▶ BRIEF:
Please extract every line in the material below that contains the string "should", matching case exactly.

▶ DATASET ROWS:
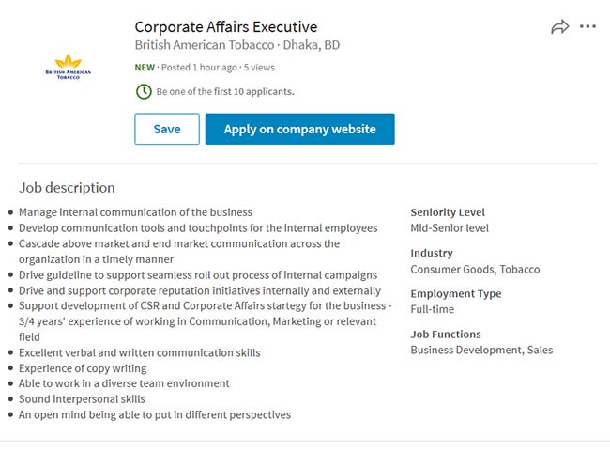Click the NEW posting badge
The height and width of the screenshot is (452, 610).
(145, 68)
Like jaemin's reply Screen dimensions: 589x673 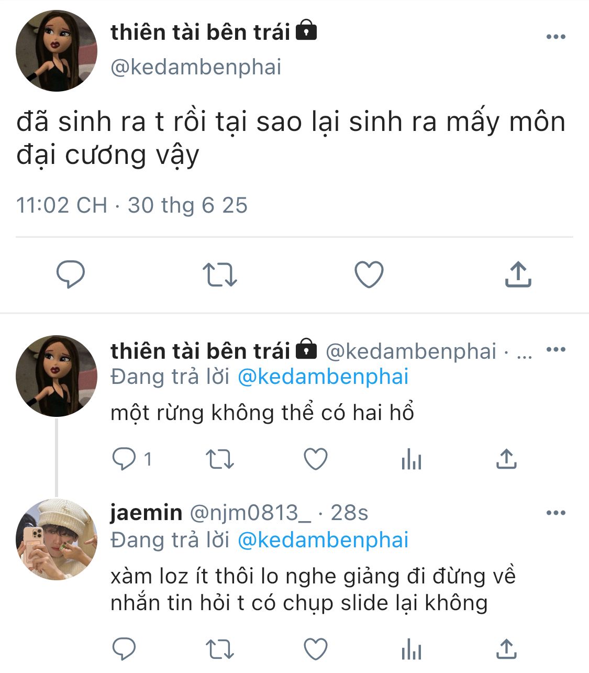tap(316, 649)
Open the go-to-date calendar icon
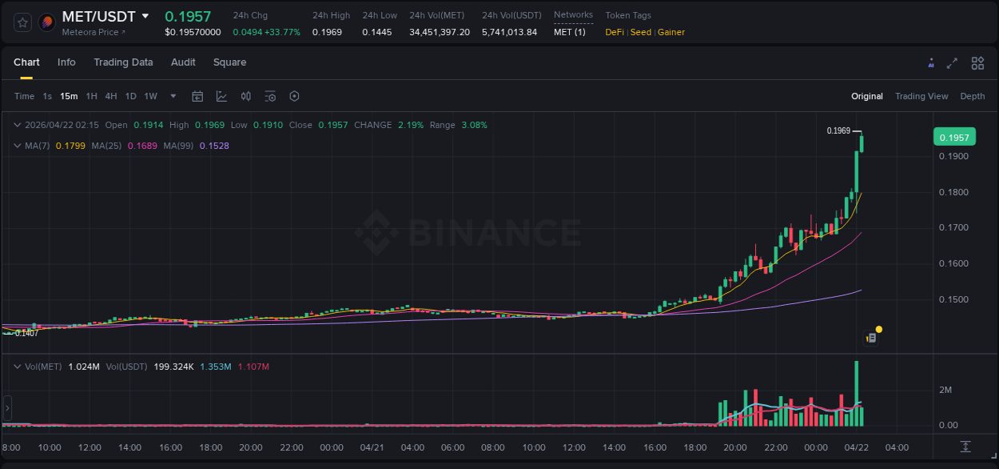The width and height of the screenshot is (999, 469). pyautogui.click(x=197, y=96)
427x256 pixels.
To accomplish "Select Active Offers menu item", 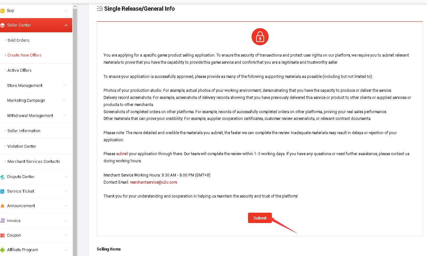I will 19,70.
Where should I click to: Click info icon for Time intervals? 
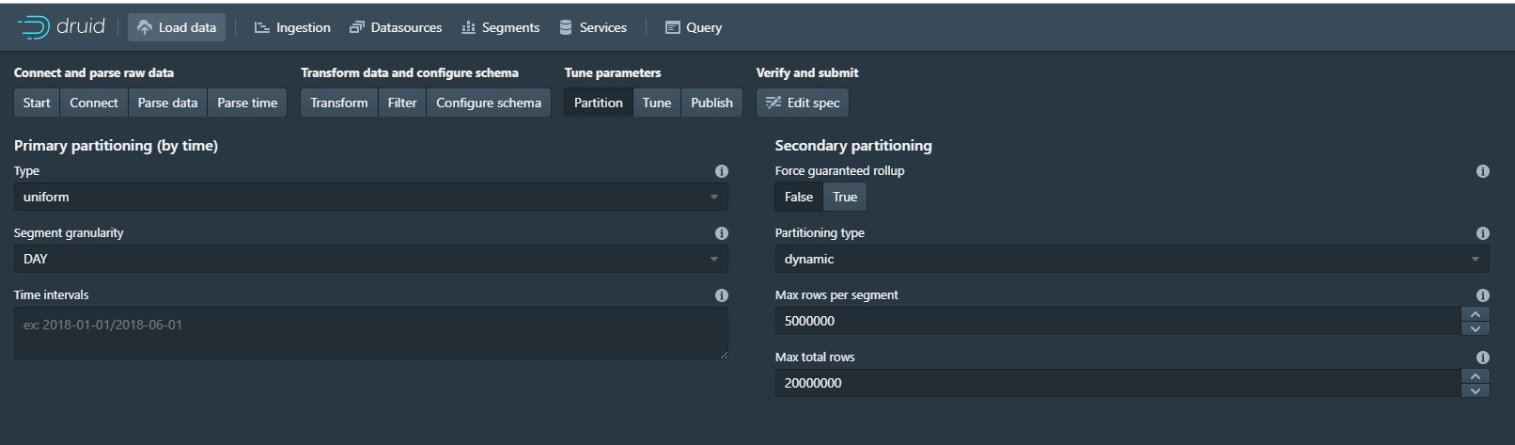(x=721, y=295)
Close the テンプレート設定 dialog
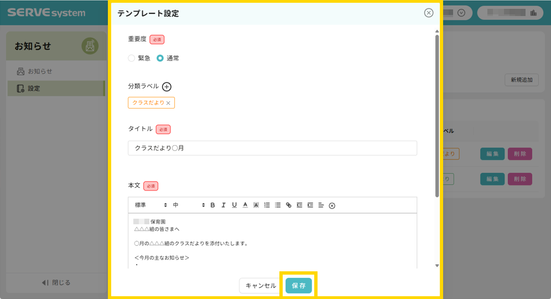This screenshot has height=299, width=551. 429,13
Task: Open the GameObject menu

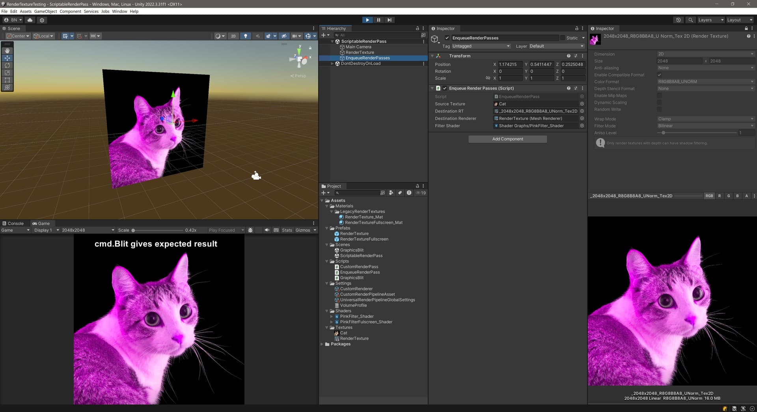Action: click(45, 11)
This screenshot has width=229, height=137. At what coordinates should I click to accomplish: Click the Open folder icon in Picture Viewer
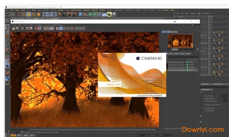point(14,28)
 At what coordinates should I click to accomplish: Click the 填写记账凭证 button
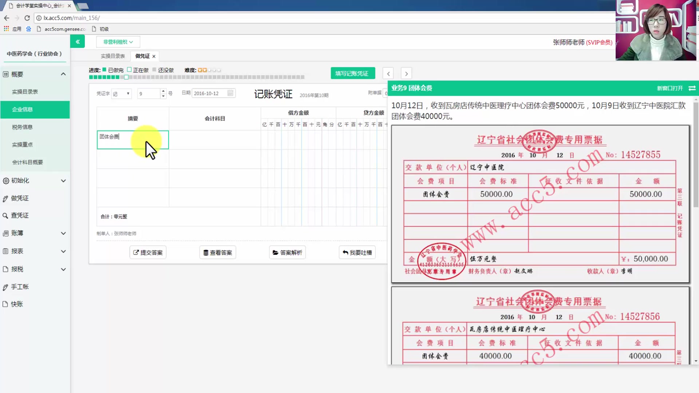(352, 74)
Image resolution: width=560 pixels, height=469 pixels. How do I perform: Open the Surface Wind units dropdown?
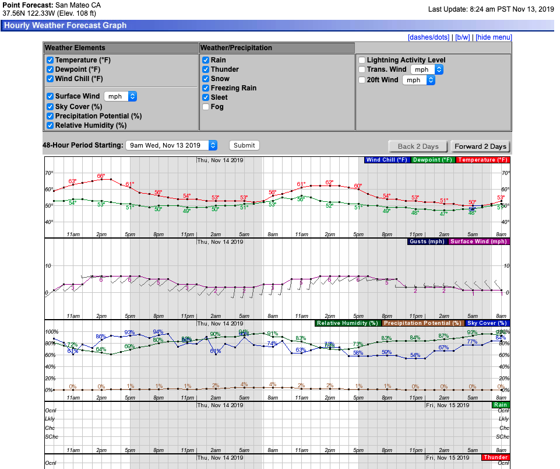pyautogui.click(x=121, y=96)
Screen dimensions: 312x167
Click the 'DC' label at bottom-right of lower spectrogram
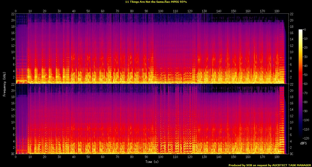point(291,154)
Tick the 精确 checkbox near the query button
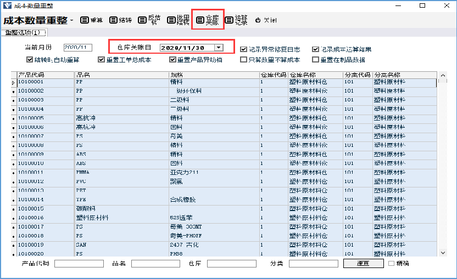 391,264
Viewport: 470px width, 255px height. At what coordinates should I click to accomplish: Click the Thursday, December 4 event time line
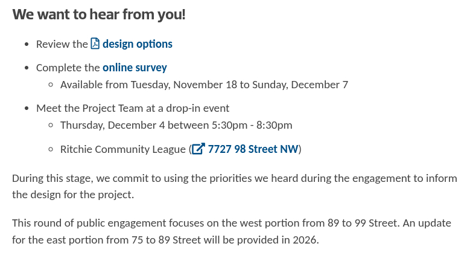(176, 125)
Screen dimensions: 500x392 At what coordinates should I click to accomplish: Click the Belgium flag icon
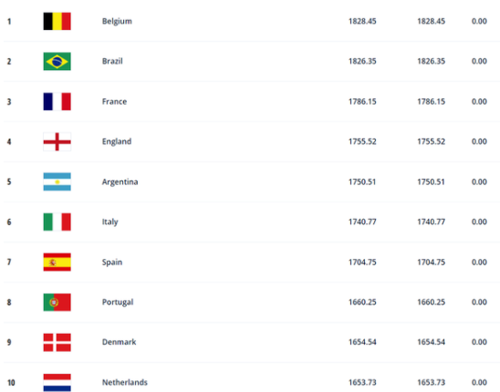point(57,21)
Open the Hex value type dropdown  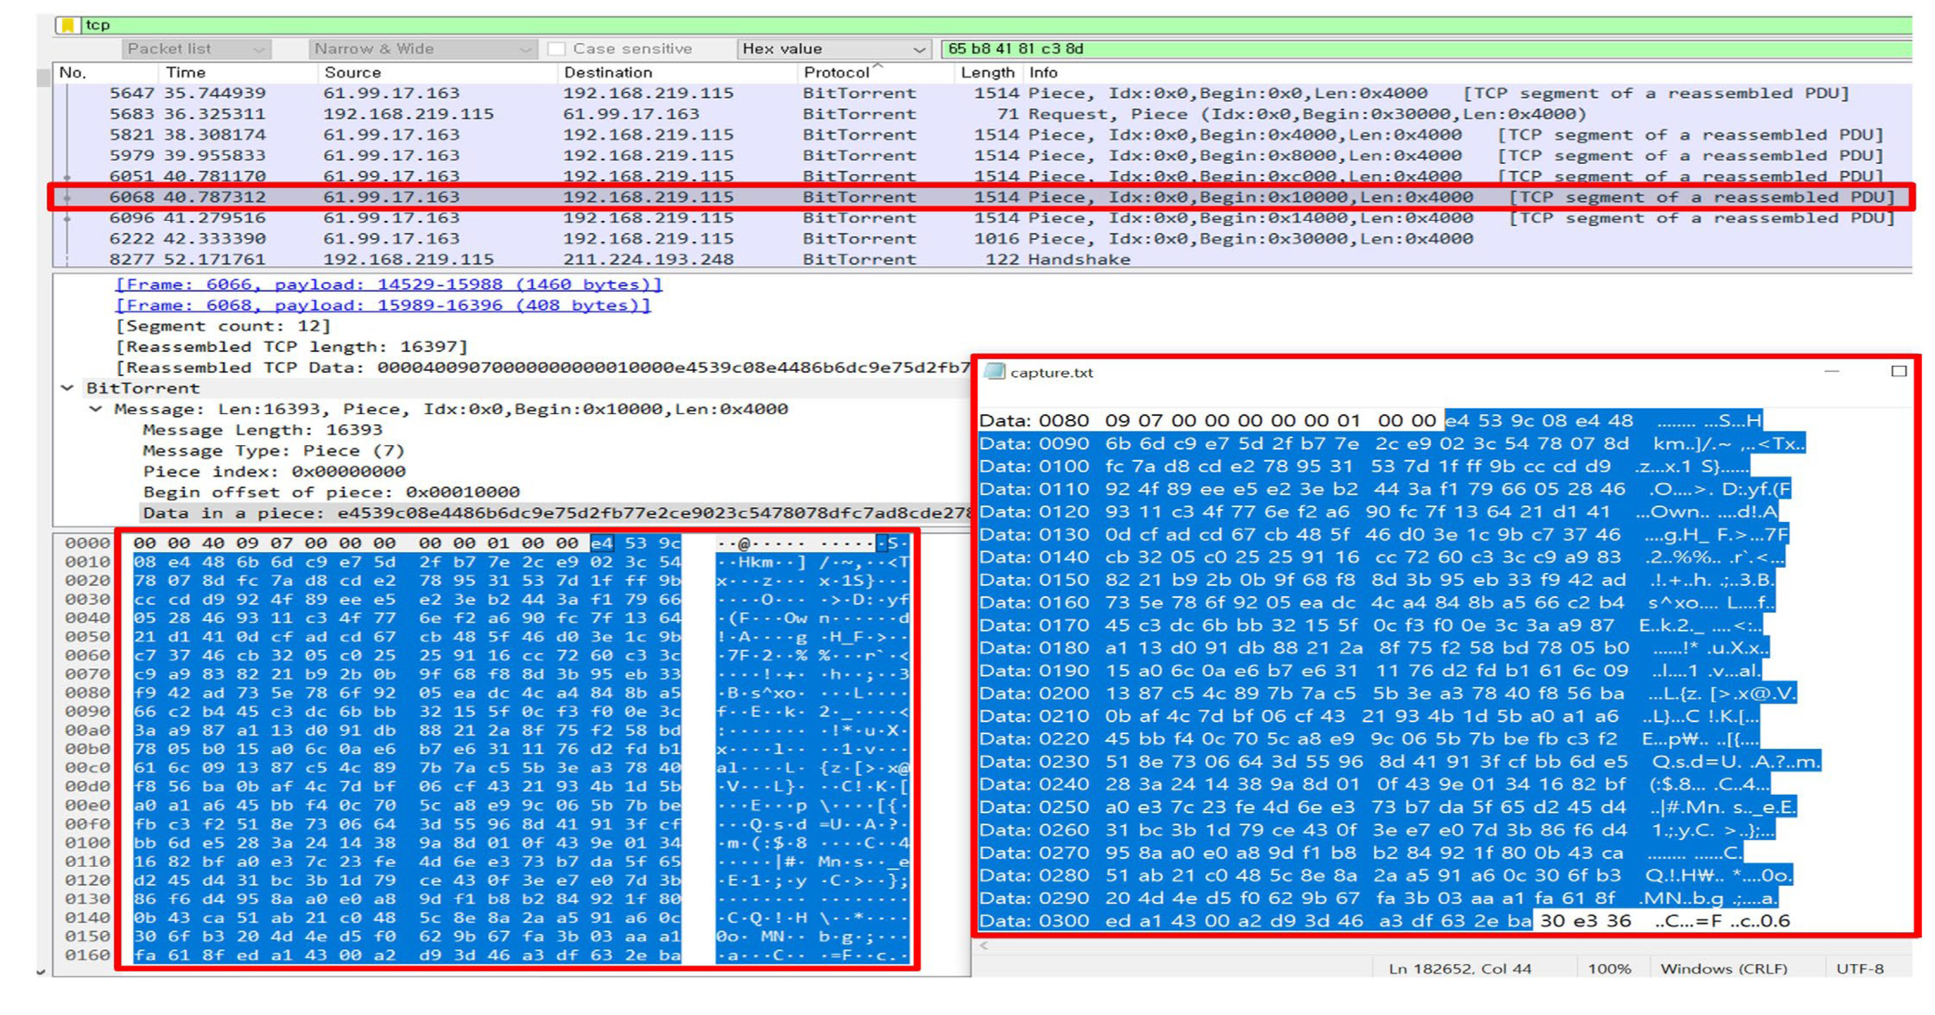834,49
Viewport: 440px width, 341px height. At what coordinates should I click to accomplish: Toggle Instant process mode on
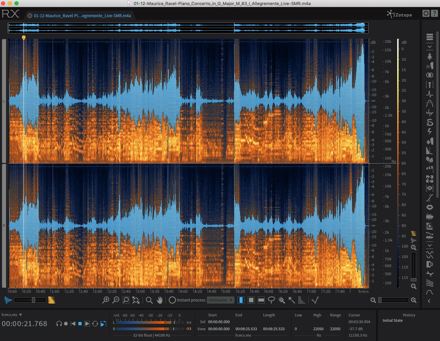tap(172, 300)
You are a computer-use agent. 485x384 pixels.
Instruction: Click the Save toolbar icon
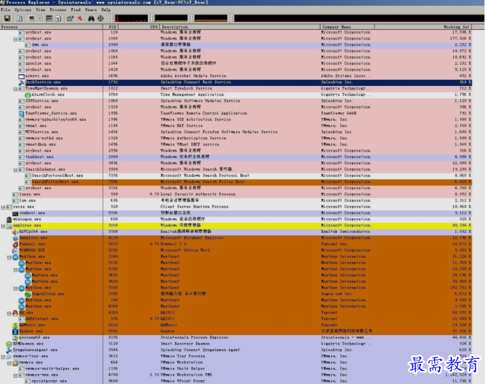tap(7, 19)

▶ WORKED ANSWER:
Where should I click to: Click info icon for Time intervals? 
This screenshot has width=229, height=137. At what coordinates should I click to accomplish: Click the Open folder icon in Picture Viewer
 At what coordinates should I click to accomplish: Click the 填写记账凭证 button
Viewport: 470px width, 255px height. At what coordinates should I click to accomplish: Click the Thursday, December 4 event time line
Screen dimensions: 500x392 At what coordinates should I click to accomplish: Click the Belgium flag icon
Viewport: 440px width, 341px height. At what coordinates should I click to accomplish: Toggle Instant process mode on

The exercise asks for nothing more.